## WHAT YOU HAVE TO DO
Swap "location" for "position" in the listing, rewriting everything from the line containing "What do you see at coordinates (50, 238)" down to the line containing "coordinates (394, 545)." with nothing else changed. Leave the pictures out of your answer.

## DATA EXTRACT

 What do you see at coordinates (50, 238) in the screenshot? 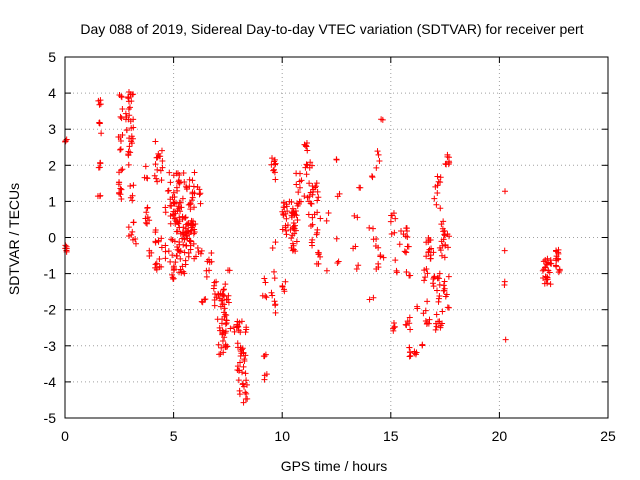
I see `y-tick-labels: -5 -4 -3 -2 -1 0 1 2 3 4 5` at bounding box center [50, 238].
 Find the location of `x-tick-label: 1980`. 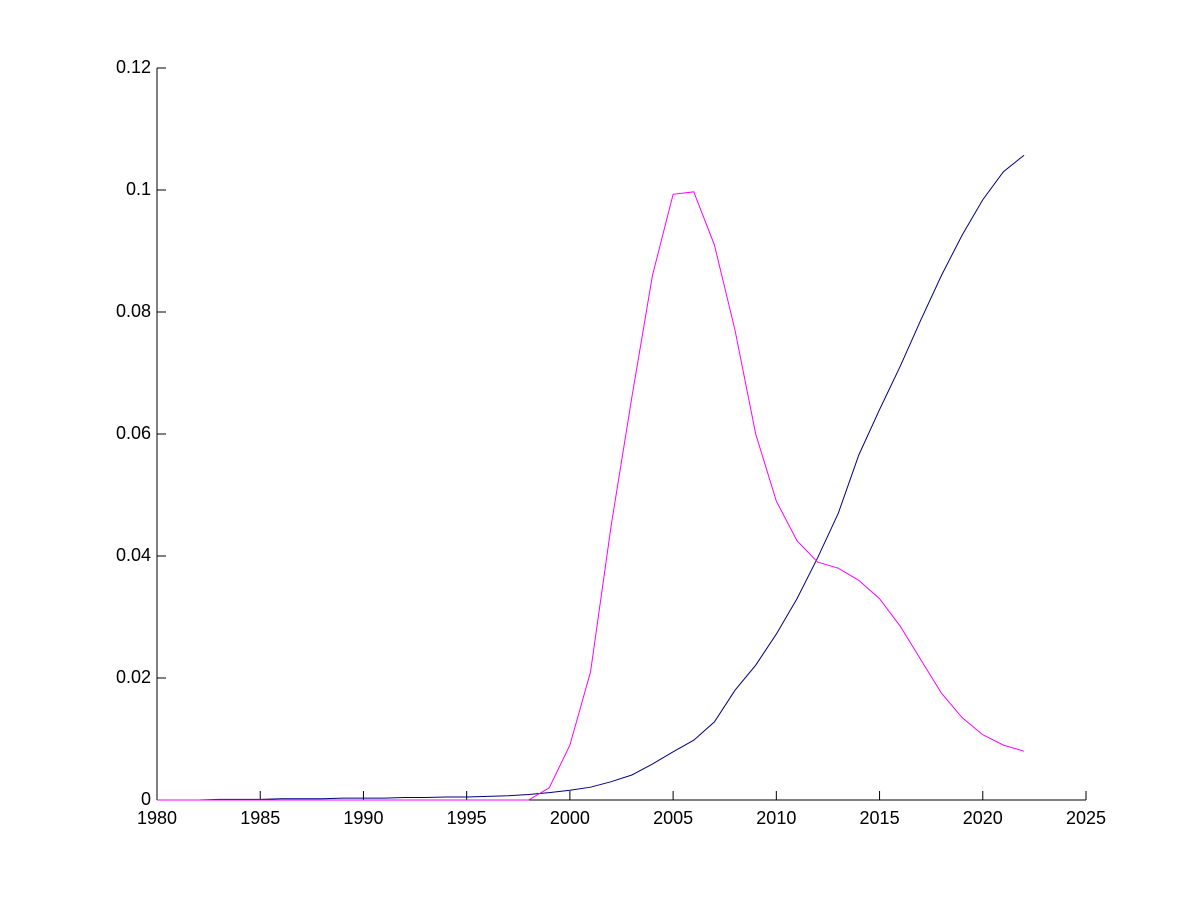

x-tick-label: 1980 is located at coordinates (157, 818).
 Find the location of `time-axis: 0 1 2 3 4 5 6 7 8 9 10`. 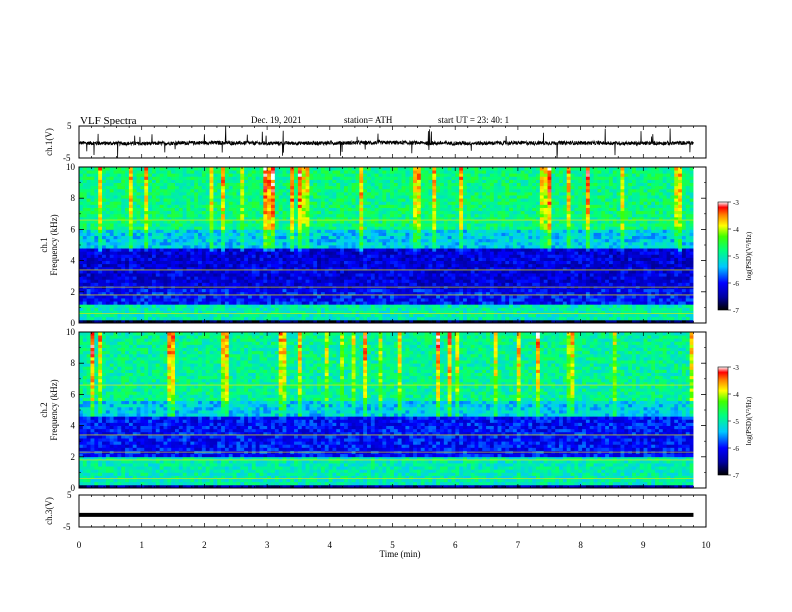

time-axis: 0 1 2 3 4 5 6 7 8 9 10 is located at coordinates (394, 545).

--

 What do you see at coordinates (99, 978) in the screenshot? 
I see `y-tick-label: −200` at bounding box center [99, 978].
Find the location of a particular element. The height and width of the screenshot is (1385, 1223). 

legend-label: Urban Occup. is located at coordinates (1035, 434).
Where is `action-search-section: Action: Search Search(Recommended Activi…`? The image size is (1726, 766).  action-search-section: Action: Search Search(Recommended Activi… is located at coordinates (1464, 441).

## YOUR RESPONSE
 What do you see at coordinates (50, 238) in the screenshot? 
I see `y-tick-labels: -5 -4 -3 -2 -1 0 1 2 3 4 5` at bounding box center [50, 238].
 Find the position of `x-tick-label: 1980`. 

x-tick-label: 1980 is located at coordinates (157, 818).
 Find the position of `time-axis: 0 1 2 3 4 5 6 7 8 9 10`. 

time-axis: 0 1 2 3 4 5 6 7 8 9 10 is located at coordinates (394, 545).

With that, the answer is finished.